The Granary Gallery at the Red Barn, Martha’s Vineyard
by Lisa Amore
Lucia owner Lucy Dearborn and I visited Martha’s Vineyard recently to assist with a home renovation project. On our to-do list was a stop at the Granary Gallery in West Tisbury. The homeowner’s renovation started primarily because they needed to light a beautiful painting newly purchased at the Gallery (along with other artwork in their home), so we wanted to do a little research before visiting their home.
The Granary Gallery at the Red Barn is the oldest and largest gallery on the island, opening in 1954. They represent a variety of artists, including painters, sculptors, photographers, craftsmen and jewelers. They display fine art paintings and drawings of landscape, still life compositions and photorealism by well-known national and local artists, exhibited alongside emerging artists.
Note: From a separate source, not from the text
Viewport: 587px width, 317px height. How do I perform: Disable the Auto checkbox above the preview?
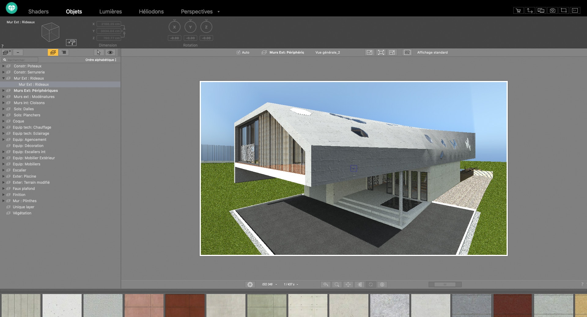[x=238, y=52]
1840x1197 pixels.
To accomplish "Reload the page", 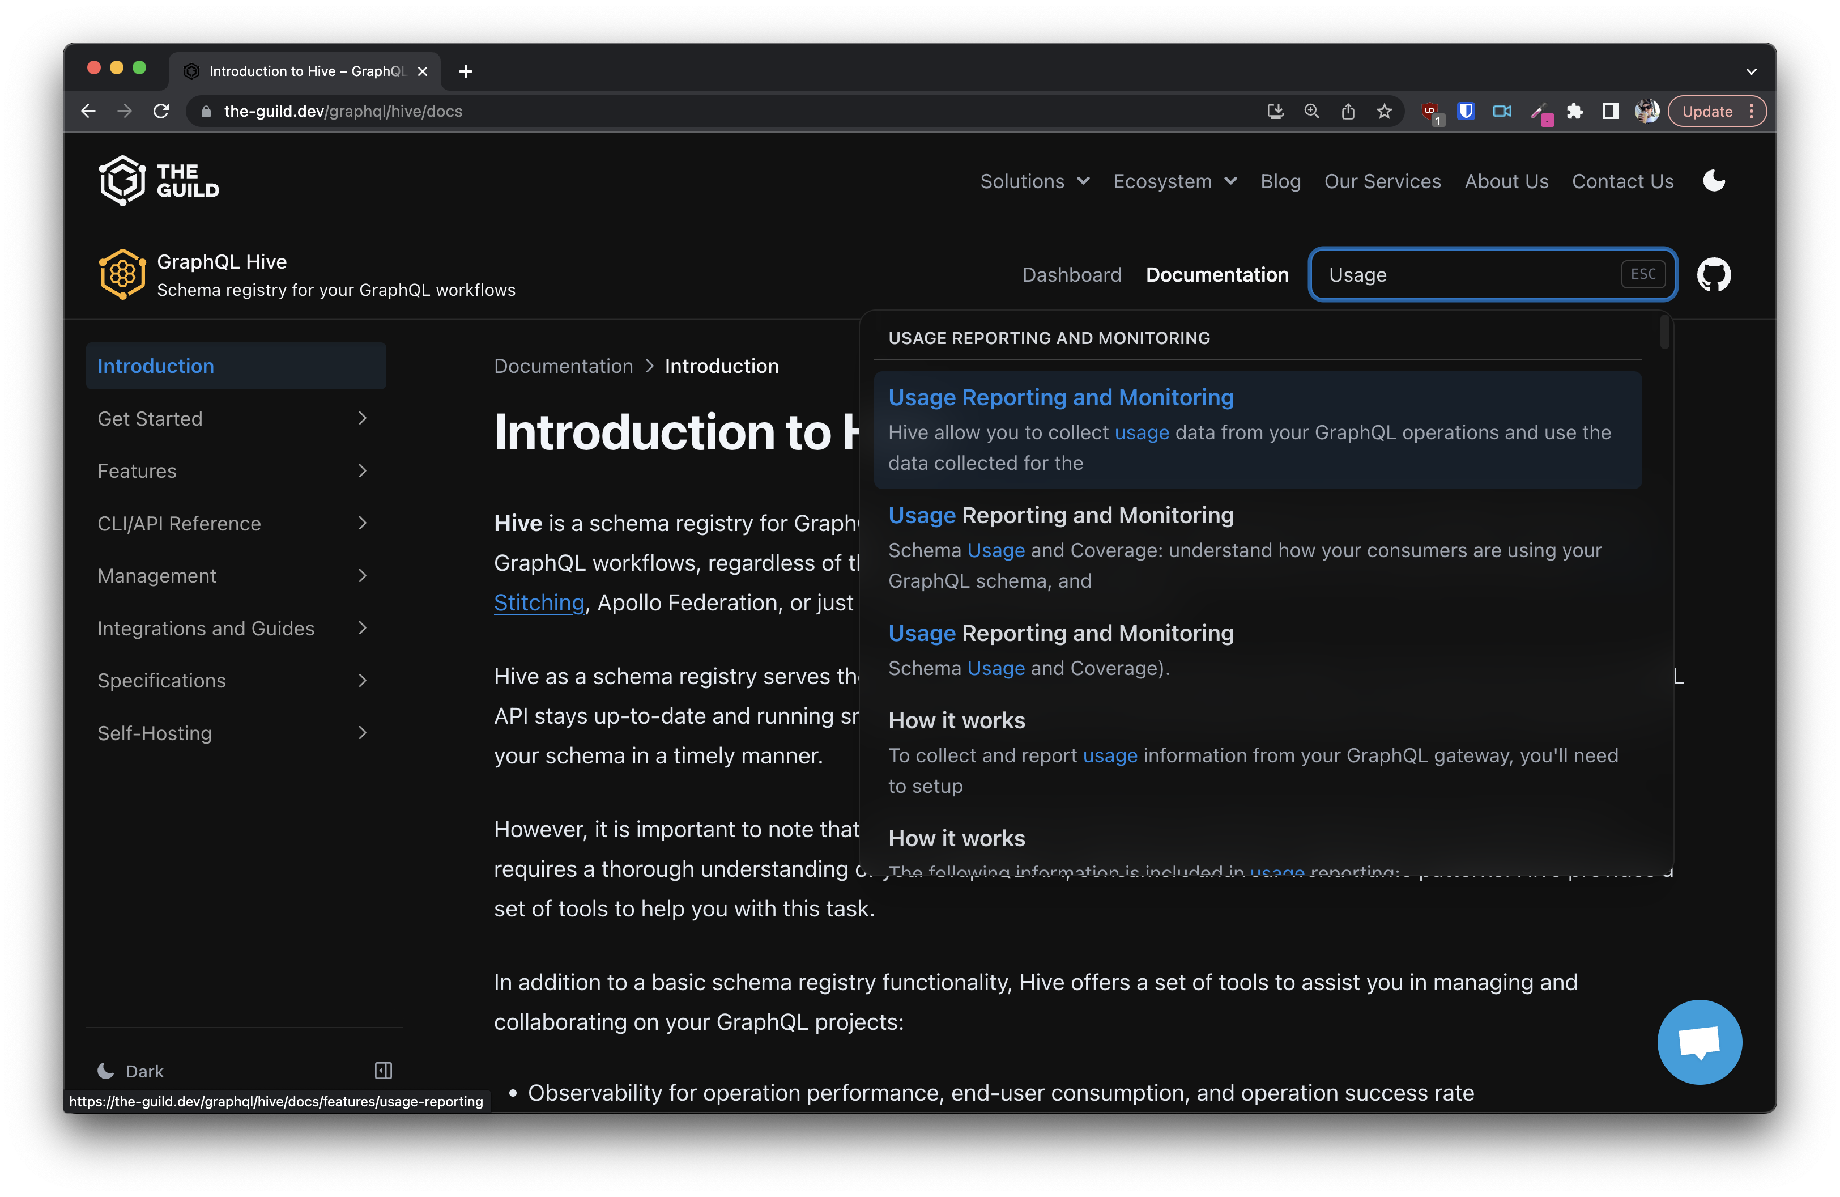I will 161,111.
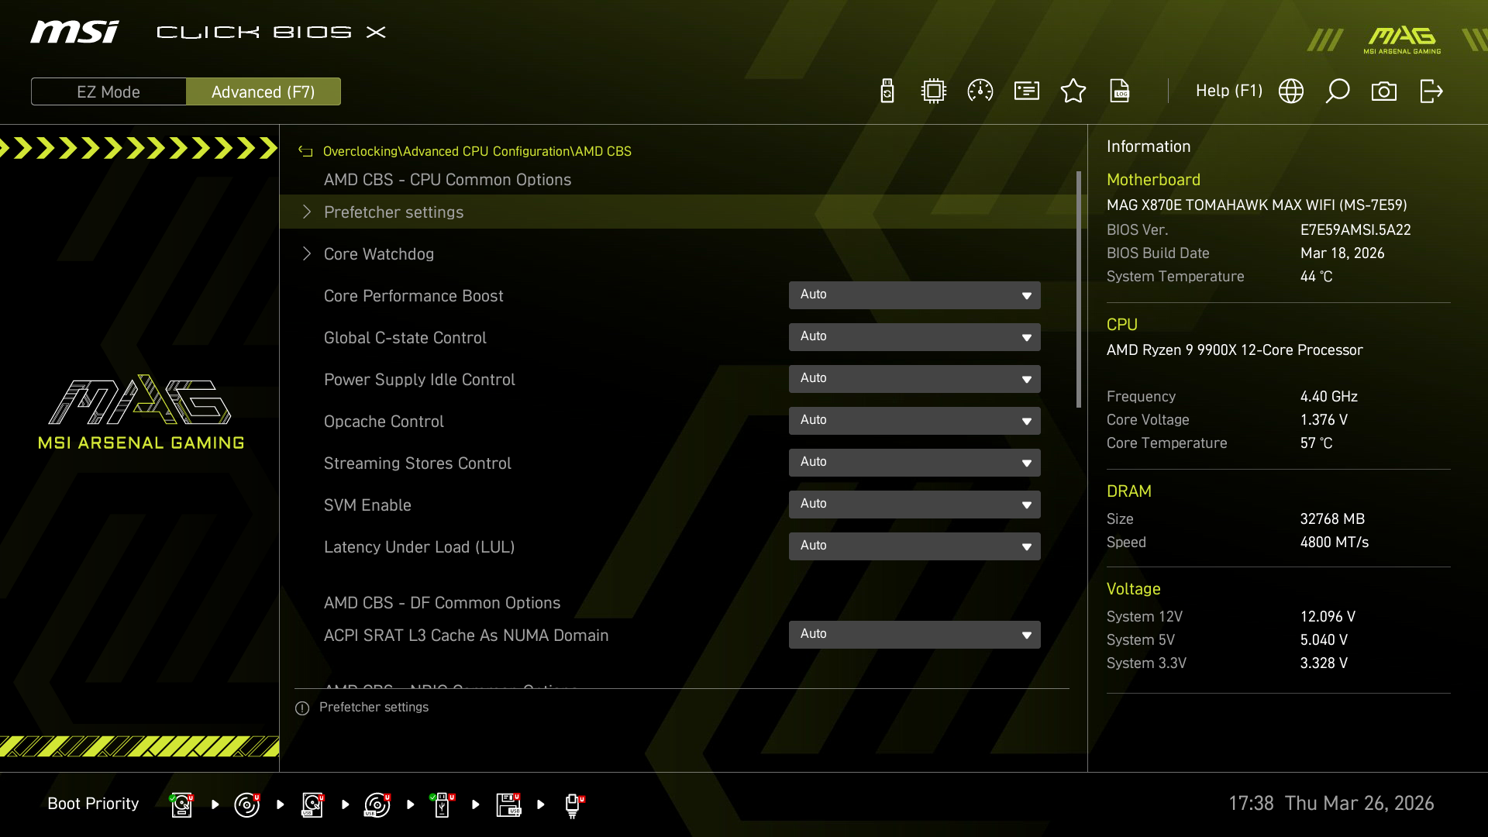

The main purpose of our visit was to offer suggestions for lighting a beautiful ocean painting by artist Heather Neill. Ms. Neill created a collection of painting inspired by the purchase of the old Marine Hospital on the Vineyard by the Martha’s Vineyard Museum. Reclamation: An exploration of a hidden island treasure beautifully details the architecture and history of the building.
The Granary Gallery is also proud to be one of the few art galleries in the country to exhibit an important collection of early American photojournalism, and the first to have limited edition prints for sale by noted Life photographer, Alfred Eisenstaedt, known as the father of photojournalism. We saw Eisenstaedt’s VJ Day in Times Square among several more of his prints. My favorite was the Puppet Theater Triptych, taken in Paris in 1963.
With several indoor galleries, an outdoor sculpture lawn, and beautiful art-filled courtyard, The Granary has something for everyone. It is the primary destination for the Vineyard art scene! Owners Sheila and Chris Morse, along with their friendly staff, always make a visit to The Granary Gallery a memorable experience. When you’re on the island, make a point to stop in there, as well as their sister galleries, The Field Gallery “up-island,” and the North Water Gallery in Historic Edgartown.